§ Exercise goal
The answer must consist only of the lines from the line with "[X（Twitter）でシェア] (468, 1719)" to the line with "Privacy Policy (1120, 1481)", both included, exactly as they stand below.

___ Data provided ___

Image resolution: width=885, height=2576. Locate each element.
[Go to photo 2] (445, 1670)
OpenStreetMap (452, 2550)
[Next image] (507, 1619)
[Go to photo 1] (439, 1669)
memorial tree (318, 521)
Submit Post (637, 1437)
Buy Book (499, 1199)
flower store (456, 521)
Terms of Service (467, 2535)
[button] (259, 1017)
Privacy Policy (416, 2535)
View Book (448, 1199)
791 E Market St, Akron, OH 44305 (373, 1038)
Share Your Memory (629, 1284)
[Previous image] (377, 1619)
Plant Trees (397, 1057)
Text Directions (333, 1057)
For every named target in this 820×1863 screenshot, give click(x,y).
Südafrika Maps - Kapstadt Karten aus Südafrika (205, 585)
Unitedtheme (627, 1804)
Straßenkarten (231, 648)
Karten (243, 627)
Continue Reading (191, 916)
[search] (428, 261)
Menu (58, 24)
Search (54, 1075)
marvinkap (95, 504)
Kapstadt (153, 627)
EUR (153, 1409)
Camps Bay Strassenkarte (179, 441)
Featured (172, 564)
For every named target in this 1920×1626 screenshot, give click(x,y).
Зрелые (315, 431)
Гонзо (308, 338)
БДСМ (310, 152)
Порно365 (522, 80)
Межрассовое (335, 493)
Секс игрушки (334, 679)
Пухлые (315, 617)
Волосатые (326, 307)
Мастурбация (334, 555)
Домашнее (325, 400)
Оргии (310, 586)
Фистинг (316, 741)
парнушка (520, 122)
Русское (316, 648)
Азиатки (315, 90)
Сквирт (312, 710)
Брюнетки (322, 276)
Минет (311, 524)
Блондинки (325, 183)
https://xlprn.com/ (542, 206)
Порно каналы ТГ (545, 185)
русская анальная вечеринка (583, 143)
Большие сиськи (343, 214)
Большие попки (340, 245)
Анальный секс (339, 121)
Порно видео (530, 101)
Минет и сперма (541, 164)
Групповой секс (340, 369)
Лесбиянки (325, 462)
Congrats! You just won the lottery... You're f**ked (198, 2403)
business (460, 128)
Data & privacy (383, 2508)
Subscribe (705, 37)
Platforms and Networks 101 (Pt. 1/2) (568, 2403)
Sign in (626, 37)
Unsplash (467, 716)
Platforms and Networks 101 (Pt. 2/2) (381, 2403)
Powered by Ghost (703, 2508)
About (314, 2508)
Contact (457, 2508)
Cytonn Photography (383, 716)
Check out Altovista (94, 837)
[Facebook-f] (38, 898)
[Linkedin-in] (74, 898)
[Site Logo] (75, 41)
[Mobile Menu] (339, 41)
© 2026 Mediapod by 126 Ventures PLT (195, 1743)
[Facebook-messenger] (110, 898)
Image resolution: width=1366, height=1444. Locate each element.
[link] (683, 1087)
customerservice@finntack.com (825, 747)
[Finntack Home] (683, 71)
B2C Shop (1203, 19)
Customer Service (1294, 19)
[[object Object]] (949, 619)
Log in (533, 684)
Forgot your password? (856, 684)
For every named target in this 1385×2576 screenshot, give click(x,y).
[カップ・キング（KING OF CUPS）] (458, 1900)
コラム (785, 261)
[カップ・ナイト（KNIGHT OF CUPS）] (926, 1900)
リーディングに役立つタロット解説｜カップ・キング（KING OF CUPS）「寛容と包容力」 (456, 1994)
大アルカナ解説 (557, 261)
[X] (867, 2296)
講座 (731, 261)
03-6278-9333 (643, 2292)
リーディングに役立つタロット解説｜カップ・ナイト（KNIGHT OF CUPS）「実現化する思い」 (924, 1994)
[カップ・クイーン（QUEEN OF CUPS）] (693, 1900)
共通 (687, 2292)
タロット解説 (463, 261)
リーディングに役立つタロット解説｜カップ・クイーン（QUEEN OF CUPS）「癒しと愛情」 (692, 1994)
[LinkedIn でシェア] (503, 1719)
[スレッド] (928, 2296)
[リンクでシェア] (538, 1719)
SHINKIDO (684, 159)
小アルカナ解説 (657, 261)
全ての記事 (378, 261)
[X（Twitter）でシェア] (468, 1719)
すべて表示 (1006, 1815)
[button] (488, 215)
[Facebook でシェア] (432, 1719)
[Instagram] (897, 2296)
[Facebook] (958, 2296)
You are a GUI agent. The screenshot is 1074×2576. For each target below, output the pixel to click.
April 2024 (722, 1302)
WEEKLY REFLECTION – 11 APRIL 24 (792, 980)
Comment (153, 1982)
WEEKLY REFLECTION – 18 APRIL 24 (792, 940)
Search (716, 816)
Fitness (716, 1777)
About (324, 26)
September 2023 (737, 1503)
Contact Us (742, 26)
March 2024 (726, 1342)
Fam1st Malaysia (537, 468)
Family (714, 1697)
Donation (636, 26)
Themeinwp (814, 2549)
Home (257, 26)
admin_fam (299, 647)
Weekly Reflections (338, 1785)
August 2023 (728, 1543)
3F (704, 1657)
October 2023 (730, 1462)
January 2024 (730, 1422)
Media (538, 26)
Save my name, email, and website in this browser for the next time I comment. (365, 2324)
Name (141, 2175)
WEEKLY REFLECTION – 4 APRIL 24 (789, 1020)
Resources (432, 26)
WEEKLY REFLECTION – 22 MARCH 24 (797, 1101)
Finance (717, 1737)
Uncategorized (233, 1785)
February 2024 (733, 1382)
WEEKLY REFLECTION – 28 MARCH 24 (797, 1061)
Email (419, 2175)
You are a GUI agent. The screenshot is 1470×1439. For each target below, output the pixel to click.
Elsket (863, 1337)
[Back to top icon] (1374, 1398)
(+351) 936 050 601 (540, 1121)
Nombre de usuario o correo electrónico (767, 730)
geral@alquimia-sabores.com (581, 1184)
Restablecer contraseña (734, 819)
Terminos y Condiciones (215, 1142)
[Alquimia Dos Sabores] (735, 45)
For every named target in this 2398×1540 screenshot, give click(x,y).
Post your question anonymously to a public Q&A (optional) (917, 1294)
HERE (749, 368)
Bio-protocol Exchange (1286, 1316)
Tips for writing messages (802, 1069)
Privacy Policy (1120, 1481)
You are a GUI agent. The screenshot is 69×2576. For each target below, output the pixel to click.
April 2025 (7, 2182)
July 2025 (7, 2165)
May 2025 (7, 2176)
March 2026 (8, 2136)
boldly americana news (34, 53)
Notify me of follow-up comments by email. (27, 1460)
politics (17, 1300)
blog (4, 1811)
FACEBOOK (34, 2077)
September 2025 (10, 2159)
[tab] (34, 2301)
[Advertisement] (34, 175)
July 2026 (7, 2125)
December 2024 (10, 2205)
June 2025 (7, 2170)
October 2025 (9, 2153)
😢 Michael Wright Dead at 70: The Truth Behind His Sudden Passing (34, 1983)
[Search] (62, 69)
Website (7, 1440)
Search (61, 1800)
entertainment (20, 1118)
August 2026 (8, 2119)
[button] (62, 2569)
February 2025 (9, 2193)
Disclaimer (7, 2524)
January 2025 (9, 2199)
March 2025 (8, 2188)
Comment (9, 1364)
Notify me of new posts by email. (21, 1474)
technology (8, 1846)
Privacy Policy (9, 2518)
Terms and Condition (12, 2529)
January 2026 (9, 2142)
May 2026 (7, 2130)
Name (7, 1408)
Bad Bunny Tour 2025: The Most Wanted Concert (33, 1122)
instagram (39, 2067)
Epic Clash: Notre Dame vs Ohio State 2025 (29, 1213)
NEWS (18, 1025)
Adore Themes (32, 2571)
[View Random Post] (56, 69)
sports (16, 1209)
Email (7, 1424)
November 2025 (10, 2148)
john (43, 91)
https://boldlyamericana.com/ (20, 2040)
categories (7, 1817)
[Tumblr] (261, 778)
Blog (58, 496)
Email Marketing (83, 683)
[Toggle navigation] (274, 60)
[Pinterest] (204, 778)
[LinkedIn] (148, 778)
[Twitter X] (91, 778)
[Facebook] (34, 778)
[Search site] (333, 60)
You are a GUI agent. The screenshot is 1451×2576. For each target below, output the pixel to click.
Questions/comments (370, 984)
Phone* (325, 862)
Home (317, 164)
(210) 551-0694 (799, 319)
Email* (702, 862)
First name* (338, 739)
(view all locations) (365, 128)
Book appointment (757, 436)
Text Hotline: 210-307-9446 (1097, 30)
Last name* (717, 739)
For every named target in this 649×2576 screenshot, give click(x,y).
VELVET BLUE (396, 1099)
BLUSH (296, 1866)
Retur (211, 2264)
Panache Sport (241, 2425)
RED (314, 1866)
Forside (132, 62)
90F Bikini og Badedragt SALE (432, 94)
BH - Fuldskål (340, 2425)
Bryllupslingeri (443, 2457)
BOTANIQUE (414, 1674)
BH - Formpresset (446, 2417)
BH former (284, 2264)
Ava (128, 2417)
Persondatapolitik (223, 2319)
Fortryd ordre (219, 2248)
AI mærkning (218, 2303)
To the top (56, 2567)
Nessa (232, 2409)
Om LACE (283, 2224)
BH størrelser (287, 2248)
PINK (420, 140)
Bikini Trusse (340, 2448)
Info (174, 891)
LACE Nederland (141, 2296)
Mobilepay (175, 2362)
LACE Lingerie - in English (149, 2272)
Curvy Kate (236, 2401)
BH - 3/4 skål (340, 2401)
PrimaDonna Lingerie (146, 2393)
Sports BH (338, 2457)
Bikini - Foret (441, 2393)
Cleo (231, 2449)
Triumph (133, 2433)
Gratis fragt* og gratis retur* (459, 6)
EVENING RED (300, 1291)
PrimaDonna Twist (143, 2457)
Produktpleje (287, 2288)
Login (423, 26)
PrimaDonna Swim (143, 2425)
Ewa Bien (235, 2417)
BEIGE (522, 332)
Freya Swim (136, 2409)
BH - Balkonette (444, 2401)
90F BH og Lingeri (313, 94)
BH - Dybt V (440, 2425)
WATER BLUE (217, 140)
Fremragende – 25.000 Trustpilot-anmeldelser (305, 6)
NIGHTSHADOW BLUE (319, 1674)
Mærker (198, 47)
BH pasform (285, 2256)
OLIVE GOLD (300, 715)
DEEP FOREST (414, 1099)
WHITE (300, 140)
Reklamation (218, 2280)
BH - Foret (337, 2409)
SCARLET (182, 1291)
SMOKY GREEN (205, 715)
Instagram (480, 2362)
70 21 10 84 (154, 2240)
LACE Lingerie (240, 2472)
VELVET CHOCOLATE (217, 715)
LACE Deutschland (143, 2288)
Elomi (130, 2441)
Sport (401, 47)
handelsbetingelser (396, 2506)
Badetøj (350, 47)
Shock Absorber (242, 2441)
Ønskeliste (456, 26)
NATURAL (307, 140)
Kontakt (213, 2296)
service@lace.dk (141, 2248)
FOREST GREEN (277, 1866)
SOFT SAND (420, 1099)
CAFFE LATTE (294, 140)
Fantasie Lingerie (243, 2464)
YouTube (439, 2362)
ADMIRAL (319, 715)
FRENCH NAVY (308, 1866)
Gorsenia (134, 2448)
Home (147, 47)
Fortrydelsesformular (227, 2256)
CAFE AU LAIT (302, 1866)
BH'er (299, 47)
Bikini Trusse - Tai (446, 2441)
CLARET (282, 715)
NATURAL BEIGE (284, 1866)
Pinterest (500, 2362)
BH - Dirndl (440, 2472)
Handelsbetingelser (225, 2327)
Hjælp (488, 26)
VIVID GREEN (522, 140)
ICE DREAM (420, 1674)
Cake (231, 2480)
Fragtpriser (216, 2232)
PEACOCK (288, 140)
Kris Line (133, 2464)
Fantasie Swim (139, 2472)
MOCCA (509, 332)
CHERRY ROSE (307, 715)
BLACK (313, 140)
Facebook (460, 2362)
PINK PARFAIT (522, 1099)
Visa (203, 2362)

___

§ Answer to the exercise
[X（Twitter）でシェア] (468, 1719)
すべて表示 (1006, 1815)
[button] (488, 215)
[Facebook でシェア] (432, 1719)
[Instagram] (897, 2296)
[Facebook] (958, 2296)
You are a GUI agent. The screenshot is 1074×2576. For each target below, output the pixel to click.
April 2024 (722, 1302)
WEEKLY REFLECTION – 11 APRIL 24 (792, 980)
Comment (153, 1982)
WEEKLY REFLECTION – 18 APRIL 24 (792, 940)
Search (716, 816)
Fitness (716, 1777)
About (324, 26)
September 2023 (737, 1503)
Contact Us (742, 26)
March 2024 (726, 1342)
Fam1st Malaysia (537, 468)
Family (714, 1697)
Donation (636, 26)
Themeinwp (814, 2549)
Home (257, 26)
admin_fam (299, 647)
Weekly Reflections (338, 1785)
August 2023 (728, 1543)
3F (704, 1657)
October 2023 (730, 1462)
January 2024 (730, 1422)
Media (538, 26)
Save my name, email, and website in this browser for the next time I comment. (365, 2324)
Name (141, 2175)
WEEKLY REFLECTION – 4 APRIL 24 (789, 1020)
Resources (432, 26)
WEEKLY REFLECTION – 22 MARCH 24 (797, 1101)
Finance (717, 1737)
Uncategorized (233, 1785)
February 2024 (733, 1382)
WEEKLY REFLECTION – 28 MARCH 24 (797, 1061)
Email (419, 2175)
You are a GUI agent. The screenshot is 1470×1439. For each target below, output the pixel to click.
Elsket (863, 1337)
[Back to top icon] (1374, 1398)
(+351) 936 050 601 (540, 1121)
Nombre de usuario o correo electrónico (767, 730)
geral@alquimia-sabores.com (581, 1184)
Restablecer contraseña (734, 819)
Terminos y Condiciones (215, 1142)
[Alquimia Dos Sabores] (735, 45)
For every named target in this 2398×1540 screenshot, give click(x,y).
Post your question anonymously to a public Q&A (optional) (917, 1294)
HERE (749, 368)
Bio-protocol Exchange (1286, 1316)
Tips for writing messages (802, 1069)
Privacy Policy (1120, 1481)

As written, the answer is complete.